Posted on July 11, 2011 by Joan

For the second year in a row, we took the top score at the Hawaii Coffee Association’s statewide cupping competition! The winning coffee: Our Kenya-style Red Bourbon.

We’re delighted — and relieved — that Lorie’s experiments with Kenya-style processing paid off. This method, popular in Kenya, is modified for our climate. It took a year-and-a-half of trial and error to refine it for the winning coffee.

We carefully select ripe Red Bourbon coffee cherries, then pulp them to release the seeds, or coffee beans. We ferment the beans in water, then drain and rinse them. Then we add fresh water for another round of fermentation before laying the coffee on racks to dry.

The dried beans must rest to balance the flavors before roasting. The result: a clean, elegant and bright coffee that starts off with flavors of lemon and turbinado sugar, then shifts to blackberry, red wine and chocolate as it cools.

Here are more details from the Hawaii Coffee Association’s press release:

Rusty’s Hawaiian 100% Ka’u Coffee received top honors for the second consecutive year in the competition between coffees entered from each growing origin in Hawaii. The coffees were ‘cupped’ and scored from a pool of 58 premium Hawaiian coffees from eight districts by a panel of six notable coffee industry professionals using standardized blind procedures….

Lorie passionately expressed simultaneous joy and sorrow adding that she was emotionally torn between sadness and elation because her late husband and farm namesake, Rusty, could not share the award while expressing joy over realizing his dream. “This is for my late husband, our farm, the Ka’u district, the HCA and all Hawaii coffees from across the state,” Obra said.

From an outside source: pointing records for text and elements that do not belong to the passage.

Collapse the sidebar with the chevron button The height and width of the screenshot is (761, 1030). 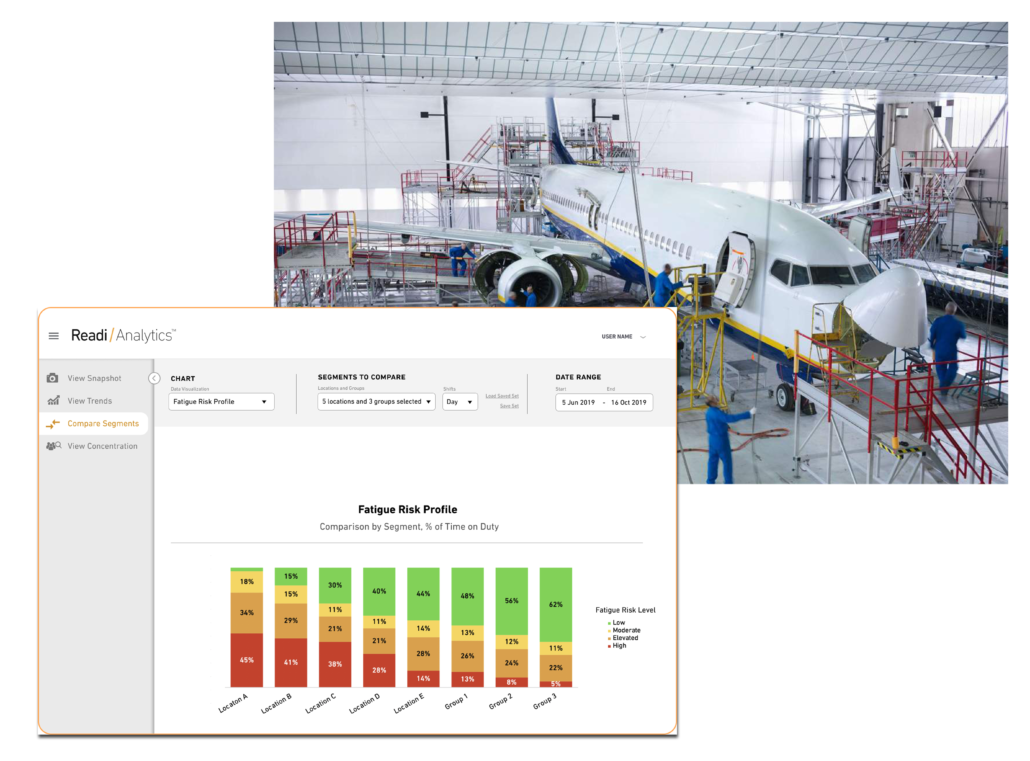click(x=154, y=378)

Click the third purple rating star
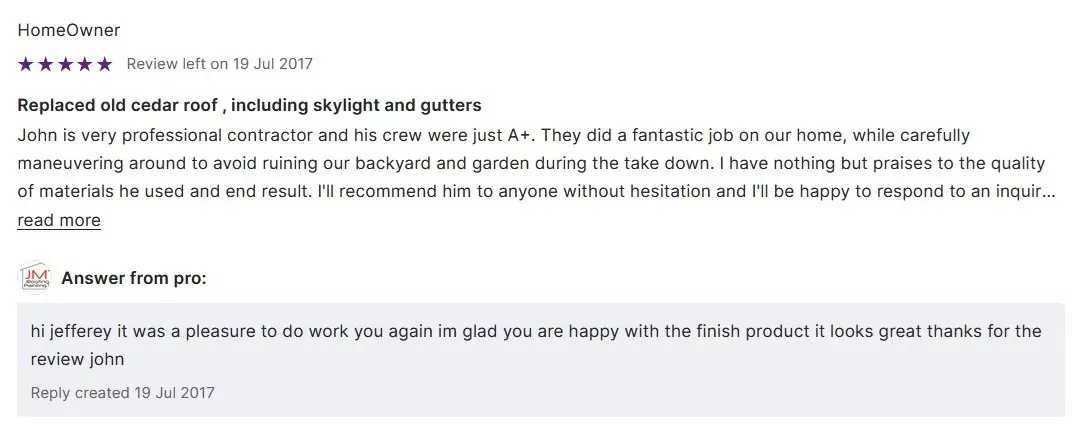click(x=65, y=64)
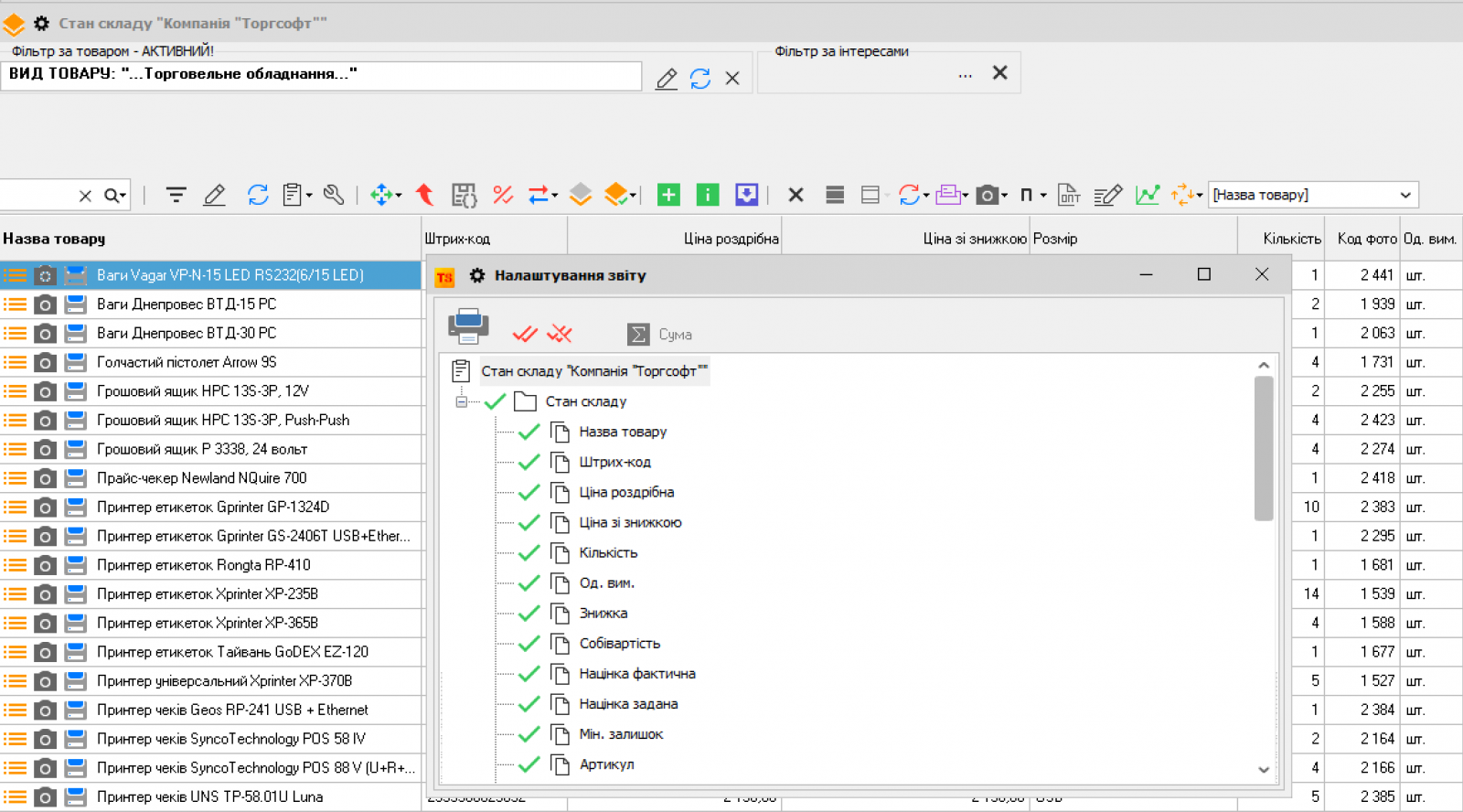Screen dimensions: 1463x812
Task: Click the wrench settings icon in toolbar
Action: tap(334, 195)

The expanded cupping panel included Shawn Hamilton of Java City Roasters, Warren Muller of Inter American Coffee, Paul Thornton of Coffee Bean International, Lindsey Bolger of Green Mountain Coffee Roasters, Jay Isais and Jesse Martinez of Coffee Bean and Tea Leaf. Four of the six are licensed coffee graders. None are based in Hawaii to help ensure impartiality. “The cup quality and diversity has improved every year”, said chief judge Hamilton. “We’re experiencing flavors that would never have been associated with Hawaiian coffee in years past. Everyone is upping their game.”